- Native name: Latvijas Dizaina gada balva
- Awarded for: Achievements in Latvian design
- Country: Latvia
- Presented by: Latvian Design Centre
- First award: 2017
- Website: dizainabalva.lv/eng/

= National Design Award of Latvia =

National design award in Latvia

The National Design Award of Latvia (Latvijas Dizaina gada balva; NDAL), also referred to in English-language coverage as the Latvian Design Award, is a national competition and award for design in Latvia. It was established in 2017 with support from the Latvian Ministry of Culture to identify, evaluate and promote achievements by Latvian designers and to encourage the use of design created in Latvia.

The organisers and Latvian Public Media describe it as Latvia's highest recognition in design. The competition covers product, service, communication and environmental design, as well as digital solutions; work by emerging designers is evaluated separately in recent editions.

== History ==
H2E organised the first three editions, from 2017 to 2019. The inaugural competition in 2017 received 147 entries, and an international jury selected 20 finalists. The first prize went to the data-visualisation service Infogram. In 2018, 127 works were submitted. The first prize was awarded to the visual communication and spatial design created for the Riga International Film Festival by Associates, Partners et Sons. The 2019 award went to the #iamintrovert campaign developed for Latvian Literature.

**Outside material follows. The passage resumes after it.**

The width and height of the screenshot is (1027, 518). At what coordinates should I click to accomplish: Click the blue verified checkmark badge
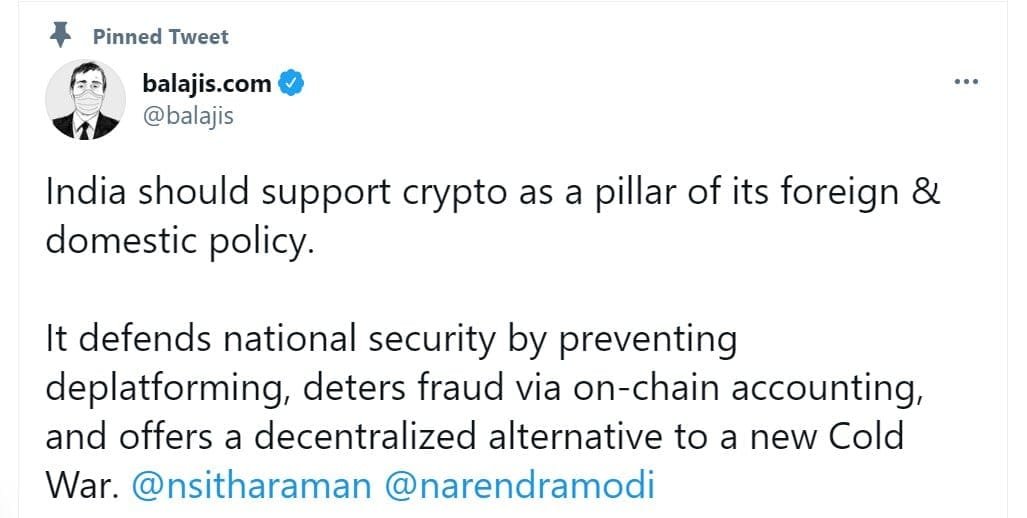tap(291, 84)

The Latvian Designers' Society was selected to organise the competition in 2020 and 2021. The 2020 edition was deferred to the following year while the organisers revised the format and held preparatory events. The 2021 competition introduced five categories and attracted 150 entries. Jury members described the award as both a record of the current state of Latvian design and a means of explaining design to the public. The Grand Award was given to Stories in Sounds, a book with augmented-reality elements created by Maija Rozenfelde and a design team, and the winners and finalists were subsequently presented in an outdoor exhibition in Riga and Liepāja.

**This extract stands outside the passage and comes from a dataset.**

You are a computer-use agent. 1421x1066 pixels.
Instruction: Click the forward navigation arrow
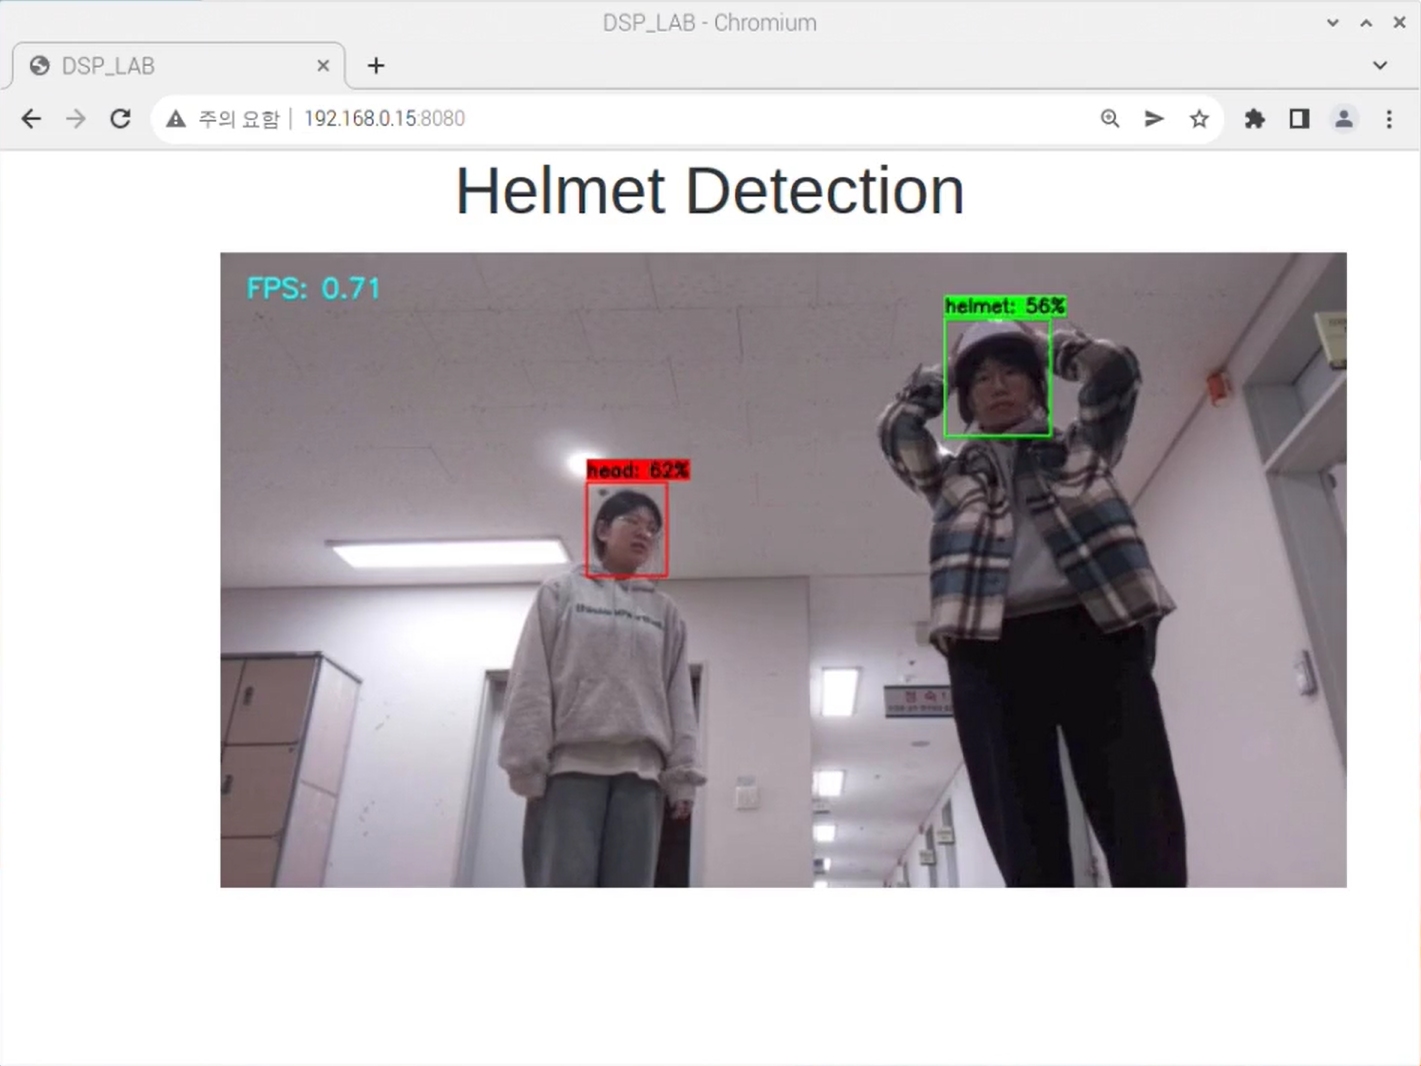pos(75,118)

The Latvian Design Centre organised the 2023–2025 award cycle and was selected to continue for a further three years, through the 2026–2028 cycle. The current competition framework is aligned with the Latvian Design Strategy 2022–2027 and the principles of the New European Bauhaus.

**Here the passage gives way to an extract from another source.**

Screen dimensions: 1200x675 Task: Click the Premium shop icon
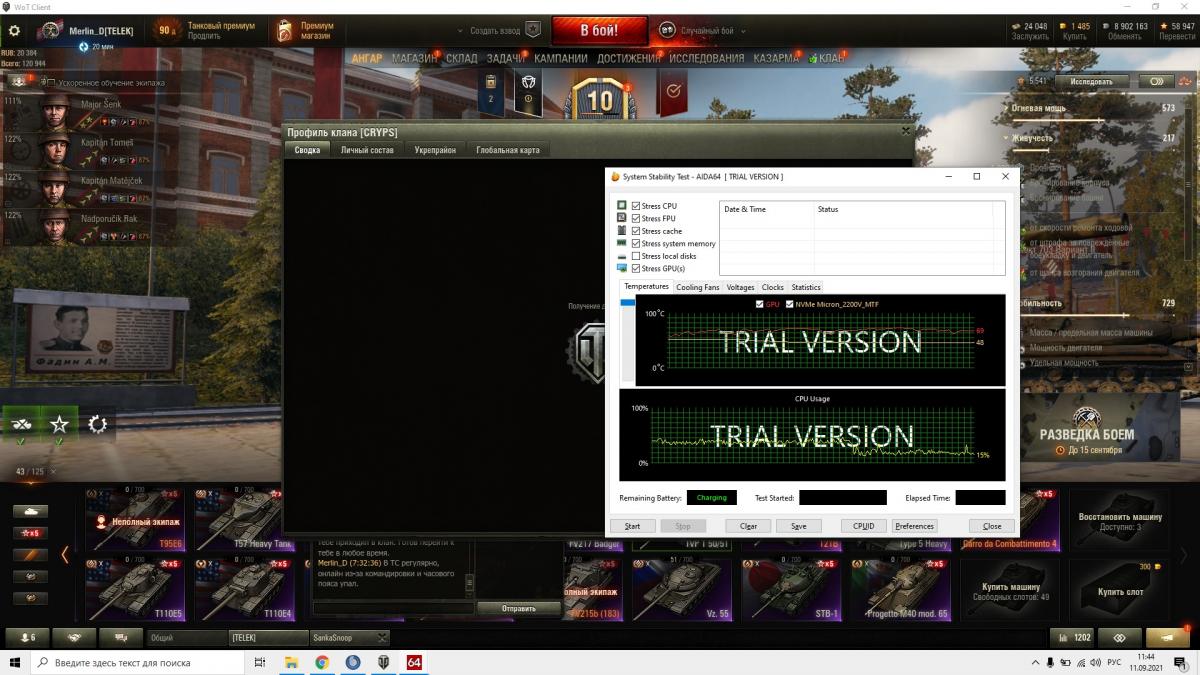[286, 30]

== Format and evaluation ==
Works realised in Latvia may be entered regardless of their authors' nationality. Works realised elsewhere are eligible when their authors' country of affiliation is Latvia. Entries may be submitted by authors, owners, clients or other people connected with the work.

Recent editions use five categories: product design, service design, communication design, environmental design and digital solutions. The competition has a selection stage followed by evaluation by a final international jury. Finalists present their work to the jury, which chooses the category winners, the Grand Prix and the Emerging Designer Award. The Grand Prix recipient receives a €2,000 Ministry of Culture prize in recent editions.

The assessment criteria include originality; the definition of the problem and the suitability of the proposed solution; co-creation and stakeholder involvement; functionality and technology; aesthetics and the quality of experience; economic relevance, sustainability and circularity; and social relevance, inclusion and accessibility.

== Public programme ==
Exhibitions have accompanied the competition since its first edition. The Museum of Decorative Arts and Design displayed 20 finalists in both 2017 and 2018. The 2021 finalists and recipients were shown on outdoor advertising structures in Riga and Liepāja. In 2025, an open-air exhibition at the Esplanāde in central Riga presented the winners and finalists, including student projects and commissions for public institutions.

== Selected principal recipients ==

| Year | Principal distinction | Recipient or work | Source |
|---|---|---|---|
| 2017 | First prize | Infogram |  |
| 2018 | First prize | Visual communication and spatial design for the Riga International Film Festival, by Associates, Partners et Sons |  |
| 2019 | Top award | #iamintrovert campaign for Latvian Literature |  |
| 2021 | Grand Award | Stories in Sounds, a book with augmented-reality elements by Maija Rozenfelde and a design team |  |
| 2023 | Grand Prix | Ēter, for the exhibition scenography of Weird Sensation Feels Good: The World of ASMR at the Design Museum, London |  |
| 2024 | Grand Prix | Pre-Loved biotextile, by Sarmīte Poļakova and Māra Bērziņa |  |
| 2025 | Grand Prix | Magic, for the Slimība izārda, cerība dziedē! campaign for the charity marathon Dod pieci! |  |
| 2026 | Grand Prix | Design of the Baltic pavilion We Are One at Expo 2025, by Variant Studio, Ozols IR, Inspired, 7.A.M, YesWeCan and Datu Tehnoloģiju grupa |  |

== Reception and sector discussion ==
Coverage of the 2021 edition described the award as one of the principal events in Latvia's design industry and discussed its role in documenting current practice and explaining the field to a wider audience. A 2026 Latvian Radio assessment reported that jury deliberations were especially difficult when categories brought together projects of substantially different types. Participants also identified strong aesthetics as a feature of Latvian design while arguing that designers' presentation and storytelling skills required further development.